2 Creëer personages voor grotere segmenten

Het creëren van personages is een goede manier om klanten beter te begrijpen. Op deze manier kan men een aantal brede segmenten ontwikkelen binnen de organisatie. Personages worden samengesteld op basis van trends, marktonderzoek en diepgaande gesprekken met de klanten. Vanuit deze informatie kan het bedrijf een volledig personage neerzetten, bestaande uit achtergrond, demografische gegevens en aankoopcriteria. Wanneer deze informatie onderkent en begrepen is, kan de marketeer op relevante wijze communiceren met de doelgroep. We zijn erachter gekomen dat wanneer bedrijven personages creëren, ze zich realiseren dat verschillende personages soms dezelfde of vergelijkbare producten kopen met een verschillende motivatie.

3 Klantsegmentatie is niet alleen geschikt voor marketing

Wanneer een bedrijf verschillende personages ontwikkelt, dan dient deze informatie gedeeld te worden met de gehele organisatie. Een groot deel van de bedrijven gebruikt informatie uit deze personages voor het ontwikkelen van nieuwe producten. Hierdoor kunnen ze zich richten op de wensen en behoeften van de klant. De omschrijving van de verschillende personages moet gedeeld worden met en door de leidinggevenden, productmanagers, klantenservicemedewerkers et cetera. Het doel hiervan is om een betere interactie met de klant te krijgen.

4 RFM Analyse voor een effectieve segmentatie

RFM (Recency, Frequency & Monetary) analyse zou een blog op zichzelf kunnen zijn. Deze vorm van analyseren stelt organisaties in staat om hun klanten in te delen door middel van 3 verschillende kenmerken – wanneer heeft de klant iets gekocht, hoe vaak heeft de klant iets gekocht en wat heeft de klant gespendeerd. Deze belangrijke methode stelt de marketeers in staat om trends op micro-en macroniveau te beoordelen en gemakkelijk nieuwe segmenten samen te stellen. Klanten die bijvoorbeeld hoog scoren in alle drie de categorieën kunnen ingedeeld worden in de groep “ top klanten”. Klanten die hoog scoren in ‘Frequency’ (hoe vaak heeft hij/zij iets gekocht) en ‘monetary value’ (totaal aankoopbedrag) maar laag scoort in ‘ recency’ (wanneer heeft de klant voor het laatst gekocht), kan bijvoorbeeld in het segment “te behouden klanten” geplaatst worden. Dit segment kan vervolgens de doelgroep zijn voor campagnes om deze klanten weer aankopen te laten doen in de webwinkel. Door deze informatie te analyseren wordt de marketeer in staat gesteld om het gedrag van de klant te begrijpen en nieuwe, relevantie segmentatie te creëren.

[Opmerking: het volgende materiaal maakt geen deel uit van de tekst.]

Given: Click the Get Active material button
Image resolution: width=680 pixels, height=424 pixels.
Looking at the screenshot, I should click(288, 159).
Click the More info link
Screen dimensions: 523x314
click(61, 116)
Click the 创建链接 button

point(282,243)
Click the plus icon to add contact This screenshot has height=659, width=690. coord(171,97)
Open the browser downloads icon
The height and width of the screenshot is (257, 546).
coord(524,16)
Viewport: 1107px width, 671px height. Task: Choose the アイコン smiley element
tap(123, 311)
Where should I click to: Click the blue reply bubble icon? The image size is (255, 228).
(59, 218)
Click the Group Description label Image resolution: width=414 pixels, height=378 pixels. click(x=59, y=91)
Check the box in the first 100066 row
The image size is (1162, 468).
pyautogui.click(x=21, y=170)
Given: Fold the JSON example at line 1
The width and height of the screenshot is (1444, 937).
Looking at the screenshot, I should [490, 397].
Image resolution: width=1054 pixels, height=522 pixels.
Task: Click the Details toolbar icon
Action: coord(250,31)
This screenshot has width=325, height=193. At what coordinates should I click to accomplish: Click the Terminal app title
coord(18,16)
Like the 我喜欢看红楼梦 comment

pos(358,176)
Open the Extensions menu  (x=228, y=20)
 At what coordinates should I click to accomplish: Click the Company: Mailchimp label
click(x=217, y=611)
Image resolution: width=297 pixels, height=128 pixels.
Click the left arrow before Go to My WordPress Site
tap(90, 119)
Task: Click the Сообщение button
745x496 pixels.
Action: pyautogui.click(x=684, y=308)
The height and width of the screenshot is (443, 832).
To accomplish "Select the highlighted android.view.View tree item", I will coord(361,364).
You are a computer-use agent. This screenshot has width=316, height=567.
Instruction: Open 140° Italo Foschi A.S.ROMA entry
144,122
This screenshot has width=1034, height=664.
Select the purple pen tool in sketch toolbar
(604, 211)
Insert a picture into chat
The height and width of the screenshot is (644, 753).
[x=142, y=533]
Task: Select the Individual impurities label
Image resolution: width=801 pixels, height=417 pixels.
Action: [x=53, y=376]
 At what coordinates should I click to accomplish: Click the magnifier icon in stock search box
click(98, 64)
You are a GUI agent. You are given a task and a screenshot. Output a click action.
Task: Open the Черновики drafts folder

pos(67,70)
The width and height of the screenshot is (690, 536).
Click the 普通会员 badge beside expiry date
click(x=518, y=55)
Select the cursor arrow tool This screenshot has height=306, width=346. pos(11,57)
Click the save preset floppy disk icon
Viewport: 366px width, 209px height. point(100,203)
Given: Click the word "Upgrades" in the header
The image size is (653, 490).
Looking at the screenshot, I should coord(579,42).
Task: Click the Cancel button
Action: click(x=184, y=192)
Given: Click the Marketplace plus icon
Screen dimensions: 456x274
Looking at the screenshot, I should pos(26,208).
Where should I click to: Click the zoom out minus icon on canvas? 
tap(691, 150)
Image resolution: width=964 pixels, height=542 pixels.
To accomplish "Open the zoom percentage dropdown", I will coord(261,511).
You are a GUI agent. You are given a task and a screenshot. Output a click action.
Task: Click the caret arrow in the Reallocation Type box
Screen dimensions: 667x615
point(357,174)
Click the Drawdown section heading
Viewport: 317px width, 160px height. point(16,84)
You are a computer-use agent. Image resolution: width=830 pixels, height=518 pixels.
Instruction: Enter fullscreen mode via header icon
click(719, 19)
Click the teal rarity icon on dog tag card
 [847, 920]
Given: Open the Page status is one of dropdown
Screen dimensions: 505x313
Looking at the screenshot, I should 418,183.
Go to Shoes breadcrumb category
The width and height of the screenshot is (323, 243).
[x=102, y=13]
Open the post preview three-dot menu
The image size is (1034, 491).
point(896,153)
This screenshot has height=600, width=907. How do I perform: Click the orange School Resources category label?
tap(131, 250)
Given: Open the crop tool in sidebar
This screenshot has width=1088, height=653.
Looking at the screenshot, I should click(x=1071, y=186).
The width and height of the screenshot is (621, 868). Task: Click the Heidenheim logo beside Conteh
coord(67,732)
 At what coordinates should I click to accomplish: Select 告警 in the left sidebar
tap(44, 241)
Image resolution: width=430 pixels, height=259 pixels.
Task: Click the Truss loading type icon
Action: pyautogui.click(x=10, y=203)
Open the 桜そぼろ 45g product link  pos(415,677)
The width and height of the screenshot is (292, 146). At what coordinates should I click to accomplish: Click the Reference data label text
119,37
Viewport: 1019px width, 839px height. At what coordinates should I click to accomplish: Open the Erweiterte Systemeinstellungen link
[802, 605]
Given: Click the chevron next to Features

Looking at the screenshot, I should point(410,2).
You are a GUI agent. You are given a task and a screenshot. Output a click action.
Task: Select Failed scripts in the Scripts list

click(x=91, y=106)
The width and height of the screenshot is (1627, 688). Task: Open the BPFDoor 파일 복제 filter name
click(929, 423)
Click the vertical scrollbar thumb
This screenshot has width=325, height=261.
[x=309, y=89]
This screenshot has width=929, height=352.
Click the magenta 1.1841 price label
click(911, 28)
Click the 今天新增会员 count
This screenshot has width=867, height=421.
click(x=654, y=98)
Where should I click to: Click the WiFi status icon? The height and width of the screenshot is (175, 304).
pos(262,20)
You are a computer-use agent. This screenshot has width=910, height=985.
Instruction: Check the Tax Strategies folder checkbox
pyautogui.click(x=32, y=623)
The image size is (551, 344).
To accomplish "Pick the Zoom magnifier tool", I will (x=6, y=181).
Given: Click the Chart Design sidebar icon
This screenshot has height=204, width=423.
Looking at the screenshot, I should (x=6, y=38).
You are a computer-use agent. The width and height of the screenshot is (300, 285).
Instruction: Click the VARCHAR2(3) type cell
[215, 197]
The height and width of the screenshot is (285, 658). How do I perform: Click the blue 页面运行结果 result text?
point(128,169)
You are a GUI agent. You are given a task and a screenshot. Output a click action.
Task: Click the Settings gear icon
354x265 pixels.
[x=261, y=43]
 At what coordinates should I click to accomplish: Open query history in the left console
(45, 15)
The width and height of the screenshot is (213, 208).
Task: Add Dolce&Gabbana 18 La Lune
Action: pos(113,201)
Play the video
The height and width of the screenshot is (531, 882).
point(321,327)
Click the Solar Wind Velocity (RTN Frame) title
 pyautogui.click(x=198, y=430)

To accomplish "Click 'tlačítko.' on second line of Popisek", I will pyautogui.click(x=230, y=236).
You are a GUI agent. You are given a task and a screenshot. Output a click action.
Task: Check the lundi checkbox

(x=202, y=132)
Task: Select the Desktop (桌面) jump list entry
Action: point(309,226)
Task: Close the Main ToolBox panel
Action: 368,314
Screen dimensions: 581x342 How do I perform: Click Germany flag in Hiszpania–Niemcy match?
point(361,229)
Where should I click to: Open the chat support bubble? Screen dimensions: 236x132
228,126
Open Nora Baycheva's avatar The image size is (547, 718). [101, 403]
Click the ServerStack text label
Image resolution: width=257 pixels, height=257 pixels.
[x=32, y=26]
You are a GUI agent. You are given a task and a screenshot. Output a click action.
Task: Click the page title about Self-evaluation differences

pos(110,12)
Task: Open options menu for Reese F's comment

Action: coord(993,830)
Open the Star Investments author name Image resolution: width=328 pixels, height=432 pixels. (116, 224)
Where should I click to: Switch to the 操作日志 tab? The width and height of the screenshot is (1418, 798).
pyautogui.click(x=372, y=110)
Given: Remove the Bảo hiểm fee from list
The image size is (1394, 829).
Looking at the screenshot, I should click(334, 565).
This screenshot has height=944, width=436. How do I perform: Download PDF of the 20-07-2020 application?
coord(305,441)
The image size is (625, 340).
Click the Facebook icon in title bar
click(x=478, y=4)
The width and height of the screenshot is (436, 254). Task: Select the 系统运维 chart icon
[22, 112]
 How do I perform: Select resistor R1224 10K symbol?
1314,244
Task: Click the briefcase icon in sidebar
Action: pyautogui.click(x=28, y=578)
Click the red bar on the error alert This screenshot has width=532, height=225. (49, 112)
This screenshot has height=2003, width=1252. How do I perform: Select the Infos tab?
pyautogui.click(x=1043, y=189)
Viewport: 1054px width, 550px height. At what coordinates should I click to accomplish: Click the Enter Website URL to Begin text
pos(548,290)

5  De noodzaak van voorspellende segmentatie

Bedrijven concurreren op basis van klantsegmentatie. Om deze reden is het van groot belang om over te stappen naar een voorspellend analysemodel. Voorspellende segmentatie maakt gebruik van een technologie die veel data analyseert en vervolgens relevante patronen ontwikkelt. Hoe gaat de klant reageren op bepaalde interacties en aanbiedingen? Voorheen was deze technologie enkel beschikbaar voor grote bedrijven, aangezien deze een grote investering vroeg om effectief in te kunnen zetten. Oro is aan de slag gegaan om deze technologie beschikbaar te maken voor middelgrote bedrijven die deze technologische marketingtools ook nodig hebben om te kunnen concurreren in de wereld van de verbeterde klantbeleving.